Sudah bukan rahasia lagi, buah dan sayuran menjadi bagian penting dalam upaya menjaga kesehatan. Berbagai nutrisi yang terkandung di dalamnya memberikan banyak manfaat untuk tubuh.

Sayangnya, banyak buah dan sayuran yang ada di pasaran terpapar oleh pestisida yang digunakan dalam proses perawatan tanaman.

Meski manfaat sayur dan buah sudah tak diragukan lagi, namun tetap penting untuk mencegah paparan pestisida berlebih ke dalam tubuh.

"Penting untuk mengurangi paparan pestisida, karena bisa menimbulkan masalah kesehatan seperti kanker, gangguan hormon, dan mengganggu perkembangan otak anak," ujar ahli toksikologi Environmental Working Group, Thomas Galligan, mengutip Eat This.

EWG sendiri setiap tahunnya merilis Shopper's Guide to Pestisida in Produce. Panduan ini berisi daftar buah dan sayuran yang paling banyak mengandung pestisida.

Berikut daftar buah dan sayuran 'kotor' yang mengandung residu pestisida.

1. Stroberi

Stroberi menjadi buah yang paling banyak mengandung residu pestisida. Namun, penting untuk dicatat bahwa pengujian terhadap stroberi terakhir dilakukan pada 2016. Hal ini pula yang membuat stroberi tetap berada di urutan teratas.

Kendati demikian, Galligan tetap yakin bahwa kandungan residu pestisida dalam stroberi tetap sama dari tahun ke tahun karena praktik perkebunan non-organik yang masih tinggi.

2. Bayam

Meski masuk ke dalam sayuran dengan kandungan residu pestisida tertinggi, bayam tak seharusnya dihapus dari daftar bahan makanan yang penting untuk kesehatan. Bayam organik bisa menjadi solusi. Namun, jika tak bisa mendapatkan organik, selalu cuci bersih daun bayam sebelum dimasak.

3. Sayuran Hijau

Sayuran hijau, seperti kale dan sawi, mengandung banyak residu pestisida DCPA. Pestisida satu ini diklasifikasikan sebagai zat yang bersifat karsinogen atau menyebabkan kanker.

Namun, hal ini tak menjadi alasan untuk berhenti mengonsumsi sayuran hijau. EWG sangat mendorong konsumen membeli kangkung yang ditanam secara organik. Termasuk juga jenis sawi-sawian.

4. Persik

Persik yang segar dan halus menjadi efek dari terlalu banyaknya residu pestisida. Jika ragu, Anda bisa mencoba membeli persik organik.

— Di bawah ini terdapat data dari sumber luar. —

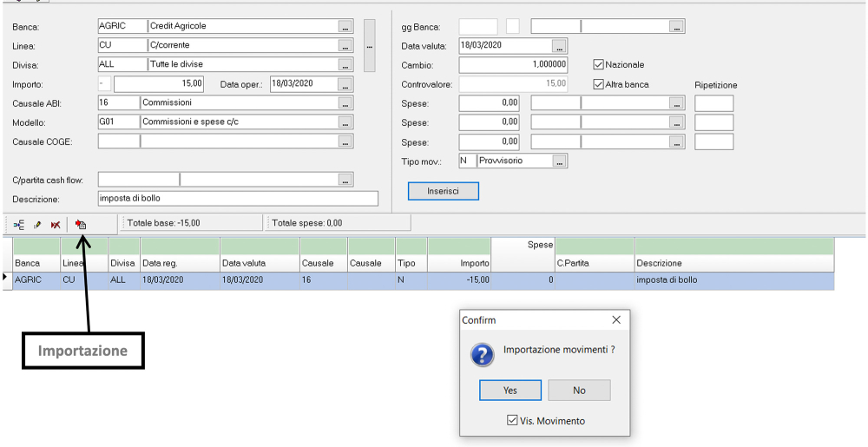Viewport: 868px width, 447px height.
Task: Click the Importazione movimenti toolbar icon
Action: 81,224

Tapi, jika tidak, jangan lupa untuk membersihkannya terlebih dahulu sebelum dikonsumsi.

 

5. Apel

Sama seperti yang lainnya, banyak apel jenis apa pun mengandung residu pestisida. Untuk menghindari paparan pestisida, Anda disarankan mengonsumsi apel organik.

6. Anggur

Anggur juga termasuk di antara sekumpulan tanaman yang paling mungkin mendapatkan paparan pestisida. Pertimbangkan membeli anggur organik untuk menghindari paparan bahan kimia yang berpotensi merusak tubuh.

7. Ceri

Ceri sering terkontaminasi oleh pestisida yang disebut klorpirifos. Pestisida satu ini kerap digunakan sebagai alternatif pengganti DDT. DDT sendiri telah dilarang oleh Badan Perlindungan Lingkungan AS karena dikhawatirkan memicu bahaya bagi manusia dan lingkungan.

8. Peach

Buah peach yang manis dan berbulu halus ini kerap mengandung residu pestisida. Coba-lah membeli buah peach organik jika memungkinkan.

9. Pir

Buah pir juga sangat mungkin mengandung pestisida. Cuci bersih pir sebelum dikonsumsi atau konsumsi buah pir yang ditanam secara organik.

10. Paprika dan cabai

Paprika dan cabai baru masuk ke dalam daftar baru-baru ini. USDA menemukan 115 jenis pestisida berbeda pada tanaman jenis ini.

11. Seledri

Seledri menjadi salah satu sayuran dengan kalori rendah. Sayangnya, sayuran satu ini membawa residu pestisida di dalamnya. Sebaiknya, bersihkan batangnya dengan baik sebelum menyajikan seledri dalam hidangan.

12. Tomat

Tomat mengandung banyak nutrisi, termasuk vitamin C yang dibutuhkan untuk meningkatkan sistem kekebalan tubuh. Namun, sayangnya tomat termasuk ke dalam salah satu sayuran yang kerap terpapar pestisida.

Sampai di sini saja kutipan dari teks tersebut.